«Ho oro nelle mani»: una madre cubana posa con una bottiglia di olio e cattura la crisi che vive l'isola

Cubana mostra con orgoglio di avere una bottiglia di olioFoto © Facebook/Yenia Cubanita Mayea

Una madre cubana posò sorridente con un barattolo d'olio tra le mani e utilizzò l'umorismo per ritrarre come un prodotto di base sia diventato una sorta di lusso di fronte alla scarsità e all'aumento incontrollato dei prezzi nell'isola.

La giovane, identificata su Facebook come Yenia Cubanita Mayea, ha condiviso la fotografia questo lunedì e ha assicurato che l'immagine doveva «rimanere nella storia».

«Ho oro nelle mie mani», ha scritto in il post.

Questo è per due mesi o più, aggiunse tra risate, prima di chiedere chi si trovasse nella stessa situazione.

Il suo commento riflette le strategie di molte famiglie cubane per sfruttare al massimo un prodotto che è essenziale per cucinare, ma il cui prezzo è diventato insostenibile a Cuba.

La scalabilità si è accelerata dopo che il regime cubano ha eliminato a giugno i limiti sui prezzi per cinque prodotti importati, tra cui gli oli commestibili, tramite la Risoluzione 150/2026.

La decisione ha annullato il limite di 990 pesos per litro stabilito nel 2024.

Il governo ha giustificato il cambiamento dopo aver riconosciuto che i controlli non erano riusciti a contenere l'inflazione e che, in alcuni casi, hanno provocato la scomparsa di prodotti e il loro passaggio al mercato informale, ed è stato allora che il prezzo ha cominciato a salire rapidamente.

Il litro di olio ha raggiunto i 2,500 pesos a L'Avana e ha superato i 3,000 in altre province. A Sancti Spíritus, è passato da 2,000 a 3,000 pesos in appena 24 ore, secondo denunce diffuse sui social media.

La situazione continuò a deteriorarsi nelle settimane successive.

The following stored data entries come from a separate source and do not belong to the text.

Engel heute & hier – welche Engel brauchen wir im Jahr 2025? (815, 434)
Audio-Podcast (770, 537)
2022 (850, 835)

All'inizio di agosto, l'olio aveva già raggiunto i 4.000 pesos al litro, mentre alcuni cubani affermavano che si vendeva anche a 5.000 pesos in determinate zone.

Di fronte all'aumento, le amministrazioni municipali hanno nuovamente fatto ricorso ai controlli che lo stesso governo aveva messo in discussione poche settimane prima.

Moa e Banes, a Holguín, hanno fissato il prezzo dell'olio a 2.200 pesos, anche se hanno assicurato che non si trattava di un nuovo limite.

In questo contesto, l'umorismo è diventato un modo per esprimere l'impatto della crisi.

De igual forma che Yenia Cubanita Mayea ha vantato la sua «fortuna», un altro cubano ha messo un pomo di olio dentro di una cassaforte e ha accompagnato la scena con la frase «Lottate per i vostri sogni».